Munro did his best to throw this author under the bus following a pre-panel pep talk about the “horseradish” US$60/lb incentive price which many companies spruiked during the 2010s.

“It was not a US$60/lb incentive price back in those days, the economics were exactly the same with a bit of inflation today,” Munro said.

“I’m not saying that he was talking horseradish, I’m just saying that the concept that a US$60/lb incentive price, I did not believe that. There was no grounds for believing that. Of course, we’ve sailed through US$60/lb and we haven’t seen a single greenfields production pound come in yet.”

All panellists agreed jurisdiction was more important than orebody quality and the spot price holds greater importance to investors than the price which ultimately determines whether a uranium project can be financed and developed.

“We all know that in some respects, the spot price is a lottery, because it doesn’t really mean anything to the financing of the project, the way that financiers look at it,” Munro said.

“However, it’s a pretty opaque sector and, as investors, you’ve got to run on something. And the one thing that does have good visibility is the spot price.”

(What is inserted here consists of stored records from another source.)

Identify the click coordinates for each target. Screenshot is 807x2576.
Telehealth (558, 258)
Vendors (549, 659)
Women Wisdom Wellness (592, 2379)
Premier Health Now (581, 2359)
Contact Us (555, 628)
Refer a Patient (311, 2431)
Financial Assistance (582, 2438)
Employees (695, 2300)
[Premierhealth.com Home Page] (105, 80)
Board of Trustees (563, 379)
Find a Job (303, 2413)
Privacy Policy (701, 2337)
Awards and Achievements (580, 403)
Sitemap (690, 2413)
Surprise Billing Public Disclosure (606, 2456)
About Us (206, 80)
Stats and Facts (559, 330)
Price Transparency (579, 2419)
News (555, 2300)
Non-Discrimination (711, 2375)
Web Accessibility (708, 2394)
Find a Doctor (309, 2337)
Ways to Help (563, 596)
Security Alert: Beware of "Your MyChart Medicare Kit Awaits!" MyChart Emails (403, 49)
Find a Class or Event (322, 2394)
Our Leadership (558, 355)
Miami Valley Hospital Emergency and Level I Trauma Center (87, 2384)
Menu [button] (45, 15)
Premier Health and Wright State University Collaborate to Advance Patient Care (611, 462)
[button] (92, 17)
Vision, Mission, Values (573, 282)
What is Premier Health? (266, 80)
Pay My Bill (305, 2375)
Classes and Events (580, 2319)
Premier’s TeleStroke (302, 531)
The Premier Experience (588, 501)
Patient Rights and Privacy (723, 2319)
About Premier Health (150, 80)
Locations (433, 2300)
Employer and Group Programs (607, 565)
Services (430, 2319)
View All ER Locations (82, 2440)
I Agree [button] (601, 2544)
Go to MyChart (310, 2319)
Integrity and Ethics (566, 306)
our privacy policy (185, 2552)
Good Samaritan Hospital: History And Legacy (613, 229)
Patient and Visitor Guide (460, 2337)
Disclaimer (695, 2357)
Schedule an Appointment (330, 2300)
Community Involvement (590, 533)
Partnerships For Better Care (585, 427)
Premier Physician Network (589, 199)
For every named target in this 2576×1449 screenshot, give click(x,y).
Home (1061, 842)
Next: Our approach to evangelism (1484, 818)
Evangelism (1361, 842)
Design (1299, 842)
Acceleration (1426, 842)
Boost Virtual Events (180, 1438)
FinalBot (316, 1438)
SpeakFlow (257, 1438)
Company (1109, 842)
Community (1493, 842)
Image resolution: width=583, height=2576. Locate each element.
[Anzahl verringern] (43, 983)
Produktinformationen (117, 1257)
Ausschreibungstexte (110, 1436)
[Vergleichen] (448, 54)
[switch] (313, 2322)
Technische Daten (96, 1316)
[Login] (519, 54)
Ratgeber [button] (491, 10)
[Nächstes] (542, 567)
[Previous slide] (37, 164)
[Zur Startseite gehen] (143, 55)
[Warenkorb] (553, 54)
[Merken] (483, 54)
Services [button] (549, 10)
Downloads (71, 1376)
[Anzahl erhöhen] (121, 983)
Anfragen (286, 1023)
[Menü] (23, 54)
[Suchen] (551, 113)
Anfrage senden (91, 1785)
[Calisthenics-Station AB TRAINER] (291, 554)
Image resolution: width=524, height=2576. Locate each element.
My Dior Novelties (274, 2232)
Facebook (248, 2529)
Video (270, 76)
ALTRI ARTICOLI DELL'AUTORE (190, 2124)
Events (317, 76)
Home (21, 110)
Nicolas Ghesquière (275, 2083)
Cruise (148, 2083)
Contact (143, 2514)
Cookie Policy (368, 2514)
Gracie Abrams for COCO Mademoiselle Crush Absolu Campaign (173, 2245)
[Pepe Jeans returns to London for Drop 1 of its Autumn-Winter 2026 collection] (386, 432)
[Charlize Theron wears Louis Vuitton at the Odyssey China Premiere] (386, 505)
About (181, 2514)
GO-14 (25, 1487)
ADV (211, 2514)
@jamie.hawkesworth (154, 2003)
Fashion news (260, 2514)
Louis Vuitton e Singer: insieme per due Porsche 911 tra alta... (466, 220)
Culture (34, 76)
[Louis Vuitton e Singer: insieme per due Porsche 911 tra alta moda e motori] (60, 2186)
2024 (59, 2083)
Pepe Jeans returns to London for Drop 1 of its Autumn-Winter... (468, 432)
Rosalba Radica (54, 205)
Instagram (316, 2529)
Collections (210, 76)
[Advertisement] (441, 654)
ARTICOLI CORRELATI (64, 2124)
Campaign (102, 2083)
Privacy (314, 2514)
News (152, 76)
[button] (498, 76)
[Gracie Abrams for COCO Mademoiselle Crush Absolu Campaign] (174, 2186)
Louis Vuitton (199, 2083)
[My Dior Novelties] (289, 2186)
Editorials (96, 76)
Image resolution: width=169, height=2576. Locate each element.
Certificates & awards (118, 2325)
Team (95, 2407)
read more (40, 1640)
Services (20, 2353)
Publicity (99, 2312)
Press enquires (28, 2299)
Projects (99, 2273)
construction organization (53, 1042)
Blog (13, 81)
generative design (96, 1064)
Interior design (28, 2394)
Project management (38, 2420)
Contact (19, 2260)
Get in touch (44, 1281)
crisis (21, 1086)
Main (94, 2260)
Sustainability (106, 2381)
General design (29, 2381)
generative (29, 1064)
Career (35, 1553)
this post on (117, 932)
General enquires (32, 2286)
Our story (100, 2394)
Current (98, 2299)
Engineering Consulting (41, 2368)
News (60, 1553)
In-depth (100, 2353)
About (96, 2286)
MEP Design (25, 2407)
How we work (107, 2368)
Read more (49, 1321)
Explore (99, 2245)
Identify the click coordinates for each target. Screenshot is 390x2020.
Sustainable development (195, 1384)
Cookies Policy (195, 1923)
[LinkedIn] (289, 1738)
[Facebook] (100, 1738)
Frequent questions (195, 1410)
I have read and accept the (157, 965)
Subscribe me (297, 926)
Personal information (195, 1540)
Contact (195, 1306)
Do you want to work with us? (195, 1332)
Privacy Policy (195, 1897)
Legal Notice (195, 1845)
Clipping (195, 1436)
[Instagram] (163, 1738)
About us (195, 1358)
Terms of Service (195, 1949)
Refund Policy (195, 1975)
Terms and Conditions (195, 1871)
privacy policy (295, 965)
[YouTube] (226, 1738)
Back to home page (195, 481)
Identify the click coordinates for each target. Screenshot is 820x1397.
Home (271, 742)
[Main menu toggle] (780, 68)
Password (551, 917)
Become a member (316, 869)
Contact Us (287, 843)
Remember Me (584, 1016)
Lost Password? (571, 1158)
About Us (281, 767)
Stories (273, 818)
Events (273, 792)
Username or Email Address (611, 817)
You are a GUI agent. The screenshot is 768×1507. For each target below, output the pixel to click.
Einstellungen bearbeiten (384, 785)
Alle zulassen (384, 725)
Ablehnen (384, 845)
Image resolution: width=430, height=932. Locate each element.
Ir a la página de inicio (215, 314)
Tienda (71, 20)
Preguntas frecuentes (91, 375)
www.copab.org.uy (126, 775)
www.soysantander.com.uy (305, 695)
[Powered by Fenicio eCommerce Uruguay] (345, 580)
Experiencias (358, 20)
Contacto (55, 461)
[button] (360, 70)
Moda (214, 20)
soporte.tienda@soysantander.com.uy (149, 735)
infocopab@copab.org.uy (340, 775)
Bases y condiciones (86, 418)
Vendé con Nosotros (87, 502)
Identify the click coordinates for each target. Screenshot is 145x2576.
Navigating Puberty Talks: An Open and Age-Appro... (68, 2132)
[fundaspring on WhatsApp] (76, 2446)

The panellists were also unanimous in their view Australia would embrace nuclear power by the end of 2028, but Golokin and Franklyn both believe the WA Labor Government won’t lift its ban on uranium mining anytime soon.

Cochran, who permitted the original Honeymoon mine in South Australia for Uranium One, was only slightly more optimistic.

 

At Stockhead we tell it like it is. While GTI Energy, Aura Energy, Basin Energy and Haranga Resources are Stockhead advertisers, they did not sponsor this article.